All that I have said is, on the contrary, this poor woman was pressurised by the police to speak some lies to please them and to get out of the trouble, which they were creating for her. And in court, she had the conscience to stand up and not stick to those lies.
Karan Thapar: Mr Jethmalani, I gave you an opportunity to correct what you said, to perhaps change your wording and to change the meaning, you have a right to. As a lawyer, you have a right to present your case in a good or bad way.
Ram Jethmalani: Who the hell do you think you are? You are a court and I am presenting my case to you?
Karan Thapar: Let me point out something else. You have frequently been to Tamarind as a customer.
Ram Jethmalani: I have seen Tamarind Court.
Karan Thapar: You have been there several times as a customer.
Ram Jethmalani: I have seen Tamarind Court once.
Karan Thapar: Several times you have been to Tamarind Court. Several times you have been to Tamarind Court. You have been seen by people in Tamarind Court and you have been to Tamarind Court to even ask for drinks when drinks weren’t available.
Ram Jethmalani: No. No. No.
Karan Thapar: Yes. Yes. Yes.
Ram Jethmalani: You are speaking the falsehood. Somebody else told you this and you are trying to just speak some muck.
Karan Thapar: Can I put something to you?
Ram Jethmalani: Yes.
Karan Thapar: The worst, rudest possible question, and, I apologise, but it is the sad truth, I suspect.
Ram Jethmalani: I am sorry then. I had told you, Karan, that I set the ground rules for this interview. I will refuse to answer any further questions from you if you still persist on asking the same old question because you want to put it in different words so many times.
Karan Thapar: Mr Jethmalani, I am asking you with an apology because I hesitate. Are you lying to defend Manu Sharma? Are you knowingly lying?
Ram Jethmalani: Now, if you don’t know this much about the judicial system that lawyers don’t lie... It is clients who lie and witnesses who lie, but the lawyer doesn’t speak a personal lie. Am I a witness in the case?
You don’t even know the elements of criminal law. You don’t know elements of our judicial system and you call yourself a great, great, BBC correspondent and all.
Karan Thapar: You are indulging in an innuendo, libel and irrelevant concern. You are besmirching an innocent woman’s character.
Ram Jethmalani: I am sorry. If we have more persons in this media, I think, media deserves to be pitied.

Data records =>
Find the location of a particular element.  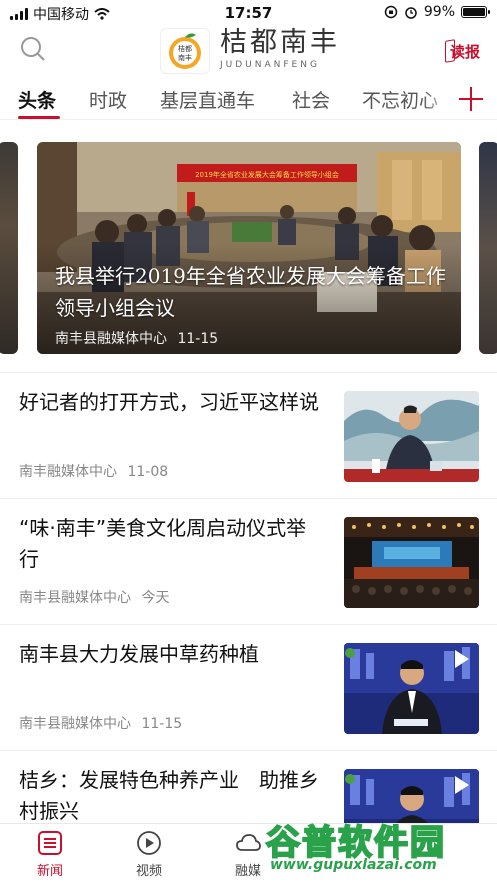

news-meta: 南丰县融媒体中心 今天 is located at coordinates (94, 597). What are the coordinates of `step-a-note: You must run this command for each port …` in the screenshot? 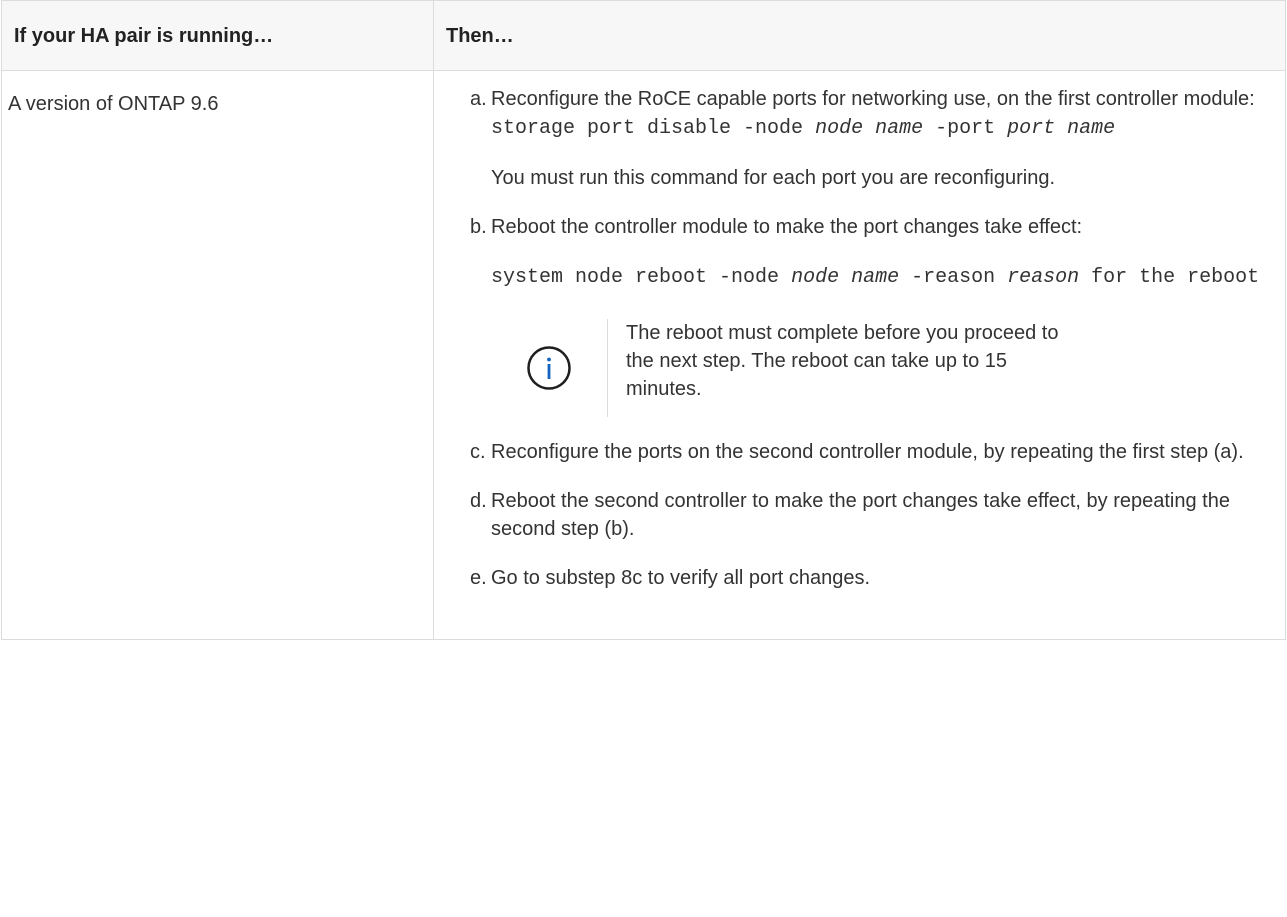 It's located at (774, 178).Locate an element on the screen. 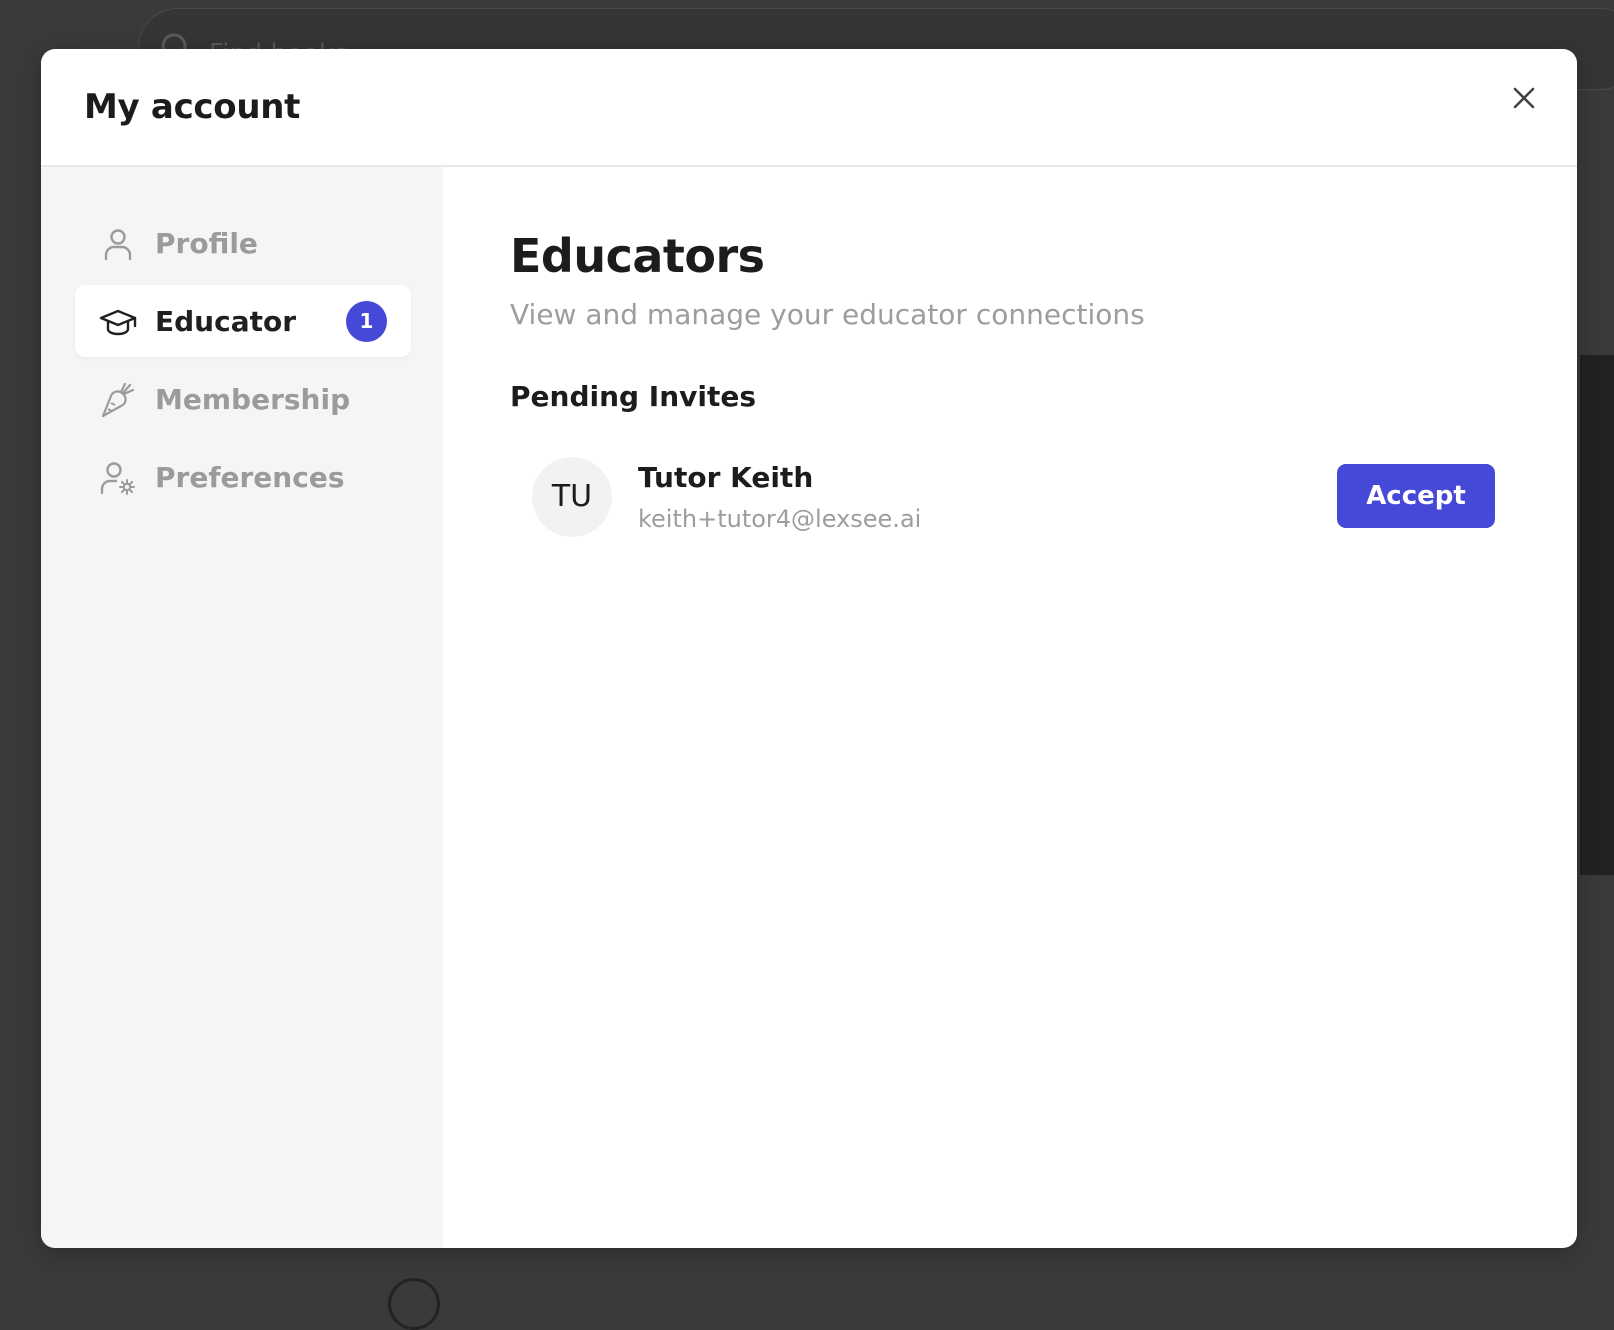 The image size is (1614, 1330). notification-badge: 1 is located at coordinates (366, 322).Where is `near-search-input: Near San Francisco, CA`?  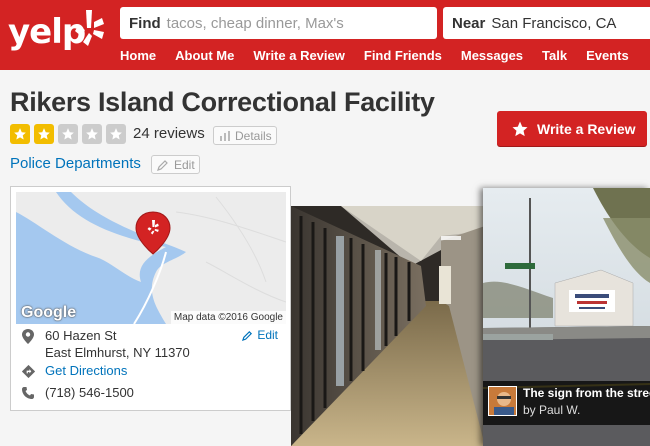
near-search-input: Near San Francisco, CA is located at coordinates (546, 23).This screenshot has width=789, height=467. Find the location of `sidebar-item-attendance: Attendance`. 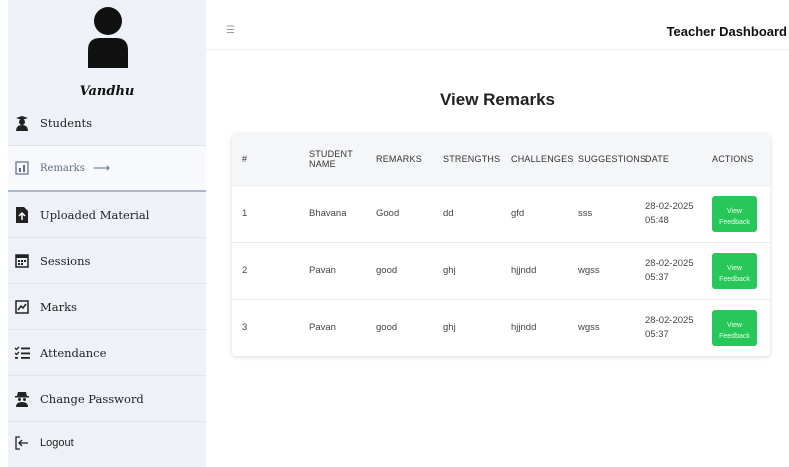

sidebar-item-attendance: Attendance is located at coordinates (107, 353).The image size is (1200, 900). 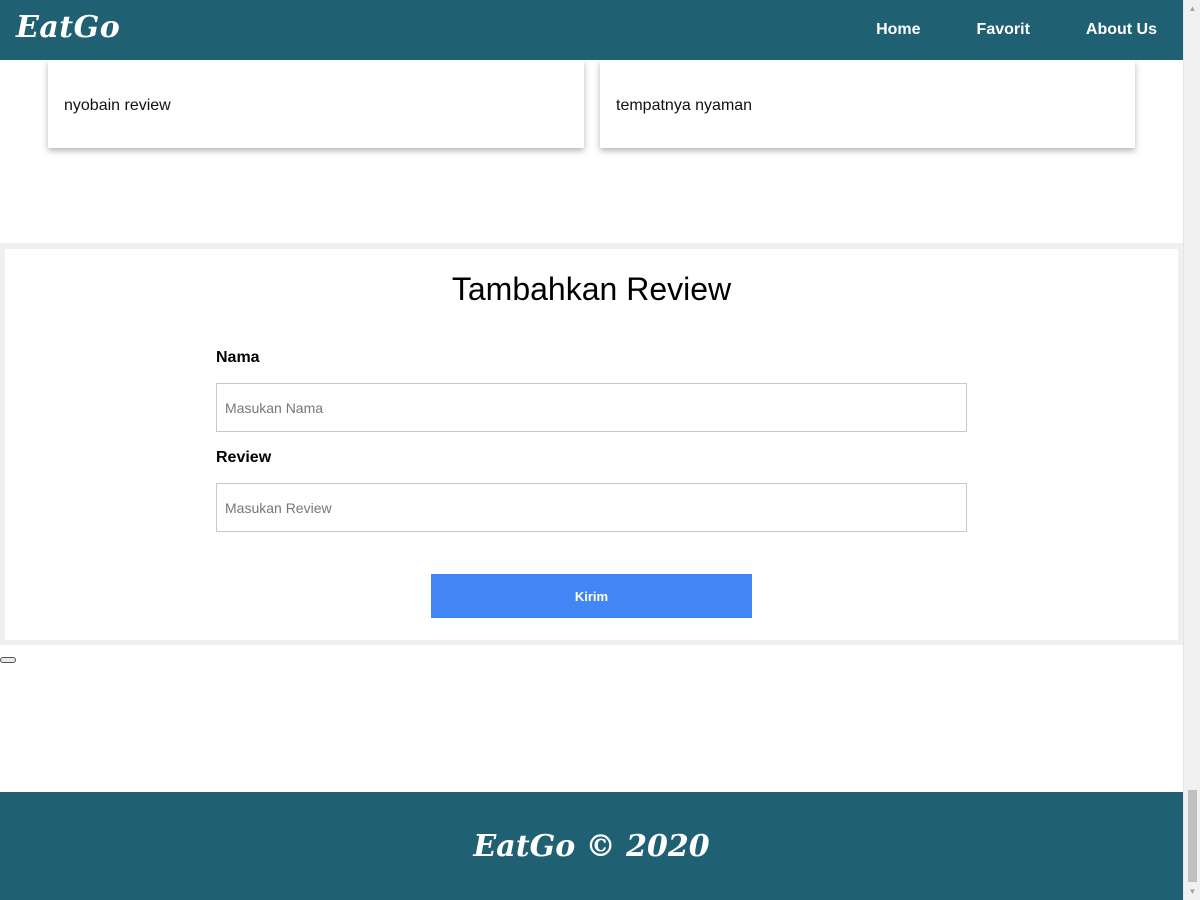 I want to click on review-text: tempatnya nyaman, so click(x=684, y=106).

Problem statement =>
In the interview transcript, how many times does Jethmalani say he has seen Tamarind Court?

Answer section =>
Once.